Saved entries:
────────────────

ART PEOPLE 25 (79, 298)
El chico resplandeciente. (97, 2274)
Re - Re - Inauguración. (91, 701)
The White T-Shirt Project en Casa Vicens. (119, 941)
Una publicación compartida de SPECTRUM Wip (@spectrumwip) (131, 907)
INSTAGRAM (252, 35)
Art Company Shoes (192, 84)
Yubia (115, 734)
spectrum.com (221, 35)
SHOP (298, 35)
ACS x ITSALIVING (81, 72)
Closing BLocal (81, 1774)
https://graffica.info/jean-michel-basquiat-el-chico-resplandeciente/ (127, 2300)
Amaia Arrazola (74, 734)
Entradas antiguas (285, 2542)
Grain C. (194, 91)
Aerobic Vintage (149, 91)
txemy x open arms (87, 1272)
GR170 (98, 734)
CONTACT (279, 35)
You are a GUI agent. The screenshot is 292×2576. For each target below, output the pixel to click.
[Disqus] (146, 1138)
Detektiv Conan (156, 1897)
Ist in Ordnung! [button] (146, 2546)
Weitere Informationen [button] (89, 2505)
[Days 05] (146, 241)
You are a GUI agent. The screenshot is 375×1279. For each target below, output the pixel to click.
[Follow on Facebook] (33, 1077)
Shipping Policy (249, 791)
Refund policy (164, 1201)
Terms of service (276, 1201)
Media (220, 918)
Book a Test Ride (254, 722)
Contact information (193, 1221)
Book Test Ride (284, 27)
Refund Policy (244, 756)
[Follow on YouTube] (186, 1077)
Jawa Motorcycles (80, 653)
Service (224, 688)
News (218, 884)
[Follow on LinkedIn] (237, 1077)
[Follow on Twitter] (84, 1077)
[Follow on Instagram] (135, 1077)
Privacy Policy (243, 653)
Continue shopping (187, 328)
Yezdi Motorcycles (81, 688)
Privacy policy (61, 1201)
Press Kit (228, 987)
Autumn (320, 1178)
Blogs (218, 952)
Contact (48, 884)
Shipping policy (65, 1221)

────────────────

**What is being asked:** Your answer must be the line with "Weitere Informationen [button] (89, 2505)" and all lines after it through the final line of the entries, copied exactly and with nothing added.

**Exercise output:**
Weitere Informationen [button] (89, 2505)
[Days 05] (146, 241)
You are a GUI agent. The screenshot is 375×1279. For each target below, output the pixel to click.
[Follow on Facebook] (33, 1077)
Shipping Policy (249, 791)
Refund policy (164, 1201)
Terms of service (276, 1201)
Media (220, 918)
Book a Test Ride (254, 722)
Contact information (193, 1221)
Book Test Ride (284, 27)
Refund Policy (244, 756)
[Follow on YouTube] (186, 1077)
Jawa Motorcycles (80, 653)
Service (224, 688)
News (218, 884)
[Follow on LinkedIn] (237, 1077)
[Follow on Twitter] (84, 1077)
[Follow on Instagram] (135, 1077)
Privacy Policy (243, 653)
Continue shopping (187, 328)
Yezdi Motorcycles (81, 688)
Privacy policy (61, 1201)
Press Kit (228, 987)
Autumn (320, 1178)
Blogs (218, 952)
Contact (48, 884)
Shipping policy (65, 1221)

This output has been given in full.